Since the draft law was finalized it has been languishing in Parliament. The March 14 coalition is currently boycotting sessions, but Sunday’s protest was aimed partially at encouraging them to make an exception were Berri to table a session that would include debate of the domestic violence law.

Though disappointed with the pace of developments thus far, Maya alAmmar, from KAFA, said that the growing support from political parties was encouraging.

The group is also publishing, via the media, a series of testimonies from victims of domestic abuse, addressed to Berri, which are also being sent to MPs.

In one letter published last week, a woman writes of her experiences:

“I recall a night when he started to hit me at 6 p.m. and then he dragged me to the toilet and put my head in the toilet and kept his foot on my neck and kept hitting me until 4 a.m.
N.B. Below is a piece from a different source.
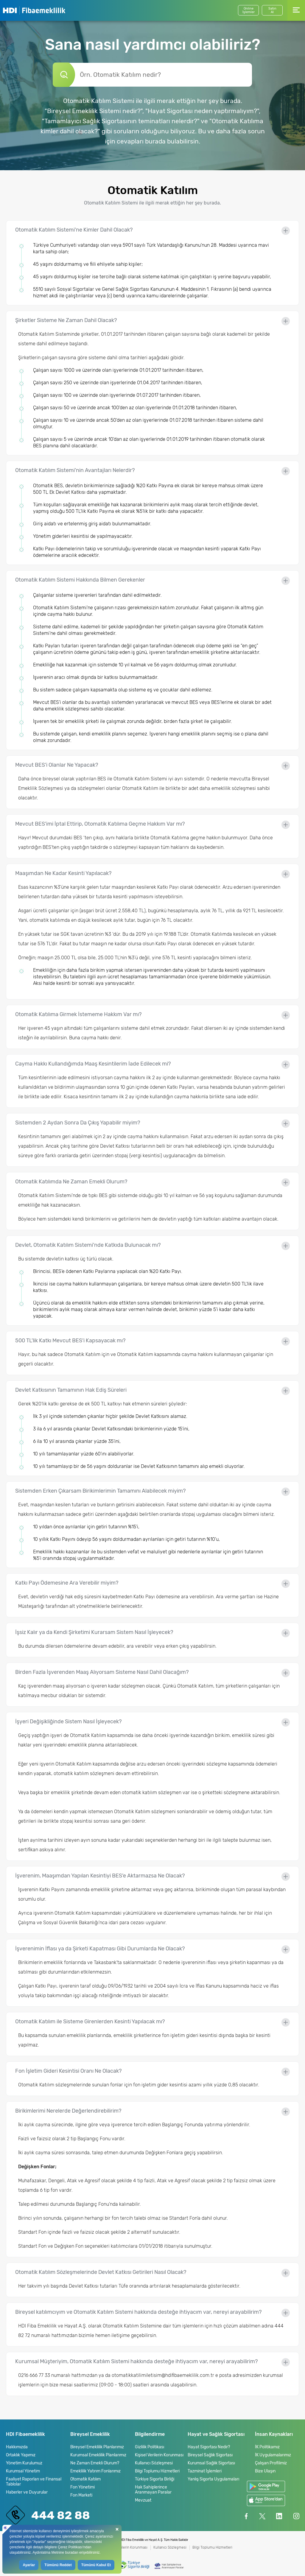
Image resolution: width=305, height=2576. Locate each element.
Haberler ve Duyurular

He broke my arm. ... Then he dragged me to bed and raped me. When our neighbor tried to interfere he said, ‘This is my wife and I have the right to do whatever I want to her.’”

The letter goes on, “If we had fair laws then my husband wouldn’t have dared to hit me and my children and my son wouldn’t have inherited his father’s violent behavior.”

The powerful accounts, which emerged from KAFA’s listening and counseling center sessions and were published anonymously, are creating a buzz, Ammar said. Although Berri has yet to respond, Metn MP Sami Gemayel replied Friday to one addressed to him in An-Nahar, commending the author’s braveness in speaking out and saying that the law had his full support.

A further 45 MPs have also vowed to support the domestic violence law when it is eventually debated in Parliament, and activists are now working to lobby the remaining 82.

Ahead of elections, scheduled for the summer, Ammar believes action such as Sunday’s protest, and the publication of letters from victims of domestic abuse, will help promote the issue as a priority for other women voters.

“They are becoming more aware of this issue and so perhaps some women will choose not to participate in the elections or only vote for candidates who they know support the law,” she said.

However several attendants at the rally were critical of the presence of political party members.

Mira Bittar, a 23-year-old assistant account executive who had come from Tripoli to attend the march, said she was “very, very upset” to see the turn-out by representatives of political parties, which included the Future Movement, Kataeb, the Lebanese Forces, the Free Patriotic Movement, the Communist Party and the Syrian Social Nationalist Party.

Shocked to see political representation at the protest, Bittar said she was saddened to see the issue used as a campaigning tool ahead of the election, since not all of the parties had a track record for supporting the legislation.

“I am really upset that after all the cause is going to be turned into a game of politics, since the elections are coming up and politicians are desperate to win some votes.”

She also pointed out the inconsistency in political groups attending a protest that was held under the slogan, “The lives of women are more important than keeping your parliamentary seats.”

Ammar said, however, that she believed the political representation was positive, and not mere politicking.

Another protester, 21-year-old Nour Chamoun, said that “At first I didn’t like being part of a demonstration that had political slogans. ... But then I realized that we do need the support of each party so that the law passes.”

She also has faith in KAFA, and believes that sooner or later the draft law will be passed by Parliament: “For me, everything in Lebanon changes eventually, it’s just a matter of time.”